What does a bootstrap value of 85 on an internal branch of a phylogenetic tree indicate?
A85% of the sequences support that branch
BIn 85% of bootstrap replicates (resampled alignment columns), that branch was recovered
CThe branch has an 85% probability of being correct
D85% of the nucleotide sites are informative for that branch
Bootstrapping resamples columns of the multiple sequence alignment with replacement to create many pseudo-replicate datasets (typically 100-1,000). A tree is built from each replicate, and the bootstrap value reports the percentage of replicates in which a given branch appeared. A value of 85 means 85% of resampled datasets recovered that grouping. It measures the sensitivity of the grouping to data perturbation, not the probability of correctness in an absolute sense.
Question 2 True / False
Neighbor-joining and maximum likelihood always produce identical tree topologies for the same dataset.
TTrue
FFalse
Answer: False
Neighbor-joining is a fast distance-based method that uses a greedy algorithm to build a single tree from pairwise distances. Maximum likelihood evaluates many possible topologies and selects the one with the highest probability of producing the observed data under a specified substitution model. They can produce different topologies because NJ reduces the data to pairwise distances (losing information), uses a greedy strategy (which may not find the global optimum), and does not explicitly model the substitution process. ML is generally considered more accurate but is much more computationally expensive.
Question 3 Short Answer
Why is the choice of substitution model important when constructing a maximum likelihood phylogenetic tree?
Think about your answer, then reveal below.

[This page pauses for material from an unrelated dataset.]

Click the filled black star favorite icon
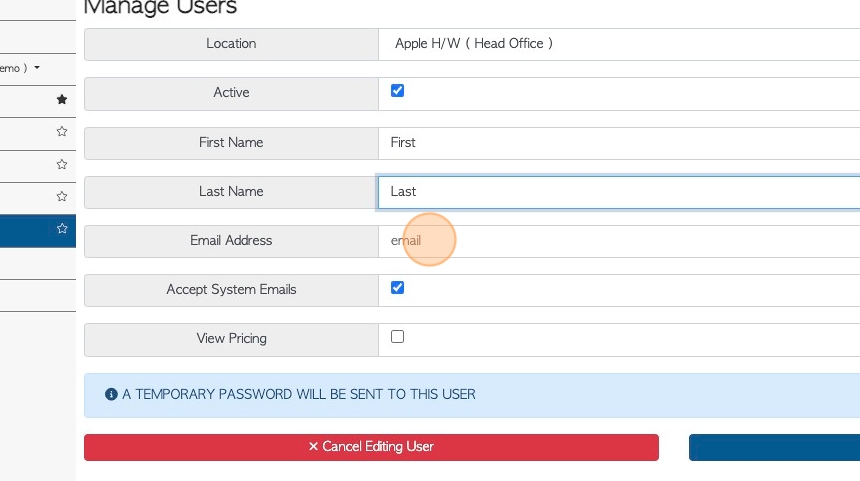 coord(62,99)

Model answer: The substitution model specifies the rates and probabilities of different nucleotide or amino acid changes. A model that is too simple (like JC69, which assumes all substitutions are equally likely) will underestimate the true amount of sequence divergence, especially between distantly related sequences, because it fails to account for multiple substitutions at the same site. A more parameter-rich model (like GTR, which allows different rates for each substitution type and unequal base frequencies) better captures real evolutionary dynamics but requires more data to estimate its parameters reliably. The wrong model can systematically distort branch lengths and even change the tree topology.
Model selection is typically done using information criteria (AIC, BIC) or likelihood ratio tests. Tools like ModelTest-NG and jModelTest automate this by fitting many models to the data and selecting the best-fitting one. The selected model is then used for the full ML tree search.